Stated goal 1 |
Can you extract, word for word, the passage of the Rhea dust halo article starting with "NASA/JPL/JHUAPL" and going on through "Alamos National Laboratory."?
Stated goal 2 |
Could you continue the article about the dust halo around Saturn's moon Rhea from where it stops?

Text provided |

--

Saturn’s moon sports dusty halo

Los Alamos instruments provide ion data that give evidence for Rhea's vacuum.Provided by the Los Alamos National Laboratory, New Mexico
By | Published: March 7, 2008 | Last updated on May 18, 2023
rhea
This is an artist’s concept of the ring of debris that may orbit Saturn’s second-largest moon, Rhea. The suggested disk of solid material is exaggerated in density here for clarity.
NASA/JPL/JHUAPL
March 7, 2008
Who’d have guessed that Saturn has its own moon-sized vacuum cleaners, circling the ringed planet and sucking up electrons from the plasma at the orbit of the icy moons. Or that one of Saturn’s moons has its very own vacuum in the form of a hitherto-unknown dust halo, not quite visible as a ring, around the midsection of Rhea, discovered by NASA’s Cassini spacecraft. Cassini is carrying among its instruments a pair of ion-mass and ion-beam spectrometers built by Los Alamos National Laboratory.

“Los Alamos is in a unique position to have this expertise in building space instrumentation,” says Hazel J McAndrews, coauthor of the paper on the findings.

--

Given material |
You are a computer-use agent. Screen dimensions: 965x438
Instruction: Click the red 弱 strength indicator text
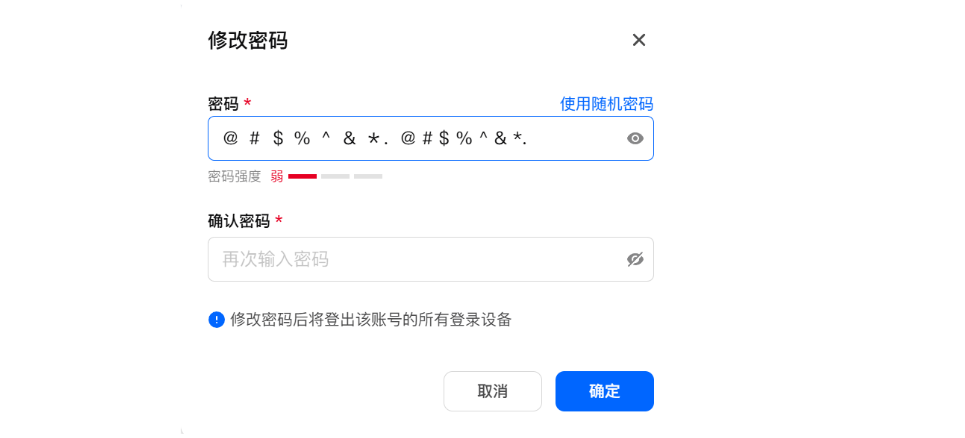[x=277, y=176]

--

Written reply 1 |
NASA/JPL/JHUAPL
March 7, 2008
Who’d have guessed that Saturn has its own moon-sized vacuum cleaners, circling the ringed planet and sucking up electrons from the plasma at the orbit of the icy moons. Or that one of Saturn’s moons has its very own vacuum in the form of a hitherto-unknown dust halo, not quite visible as a ring, around the midsection of Rhea, discovered by NASA’s Cassini spacecraft. Cassini is carrying among its instruments a pair of ion-mass and ion-beam spectrometers built by Los Alamos National Laboratory.

Written reply 2 |
“Indeed, the Lab’s expertise in understanding Earth’s magnetosphere makes it particularly well suited to this type of research – as scientists like to say, ‘the same physics apply on Earth as on Saturn, but it’s just a different laboratory’,” says Wilson.

The Cassini Plasma Spectrometer (CAPS) consists of three separate analyzers designed to measure the electrically charged particles trapped within Saturn’s magnetosphere. Los Alamos played a major role in the design and construction of two of them: an ion mass spectrometer (IMS), which incorporates a novel design developed at Los Alamos to identify the different atomic species in Saturn’s magnetospheric plasma; and an ion beam spectrometer (IBS), which is based on a design used by Los Alamos scientists on several previous solar wind research missions.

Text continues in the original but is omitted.